EXTRACTED RECORDS
^^^^

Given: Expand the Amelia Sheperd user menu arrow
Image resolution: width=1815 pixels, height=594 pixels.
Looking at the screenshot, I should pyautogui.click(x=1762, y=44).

^^^^

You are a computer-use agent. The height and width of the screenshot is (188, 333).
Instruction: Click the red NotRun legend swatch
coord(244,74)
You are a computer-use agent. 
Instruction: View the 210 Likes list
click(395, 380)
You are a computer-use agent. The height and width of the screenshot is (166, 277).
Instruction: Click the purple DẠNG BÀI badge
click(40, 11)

^^^^

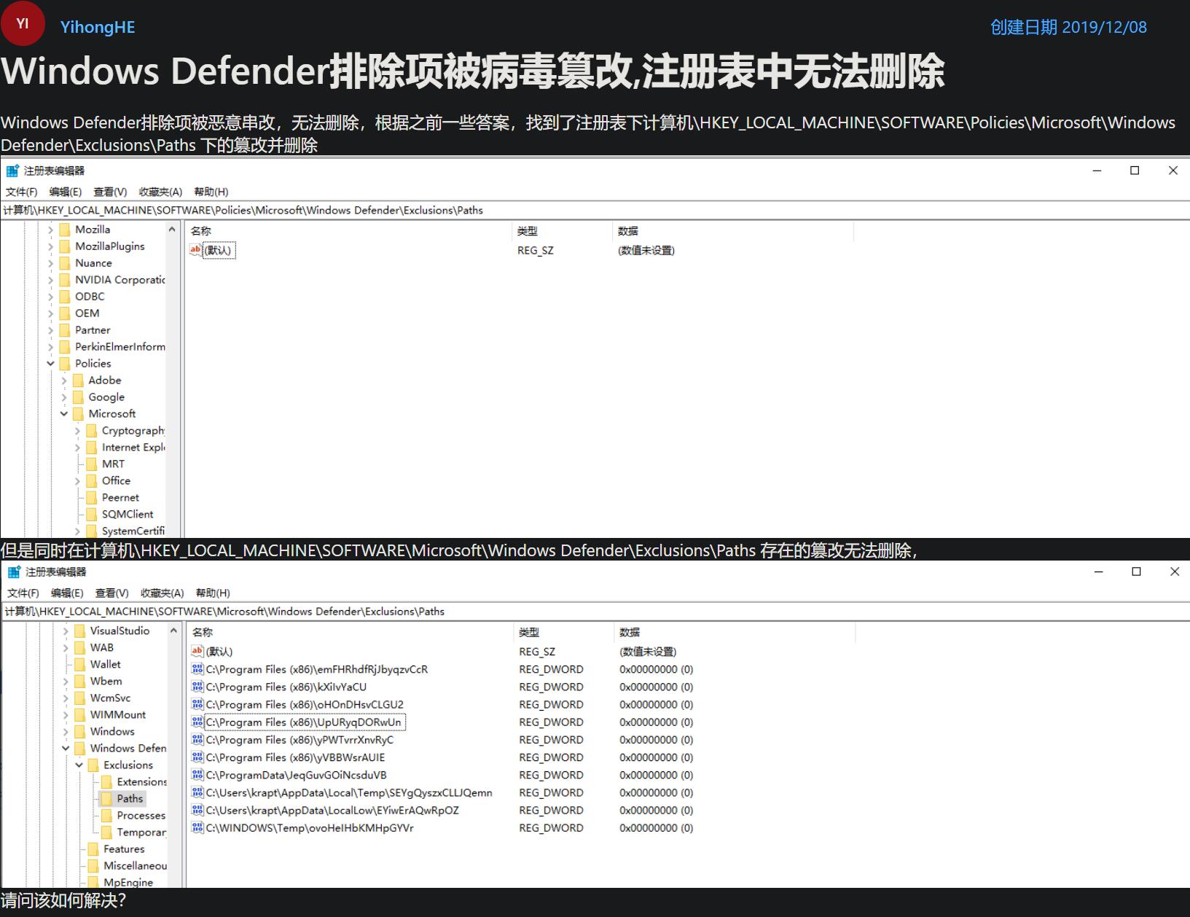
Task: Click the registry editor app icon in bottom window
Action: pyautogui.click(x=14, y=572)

^^^^

TASK BRIEF
How many lines in the data contain "agent"? Answer with the number alone.

RESULT
3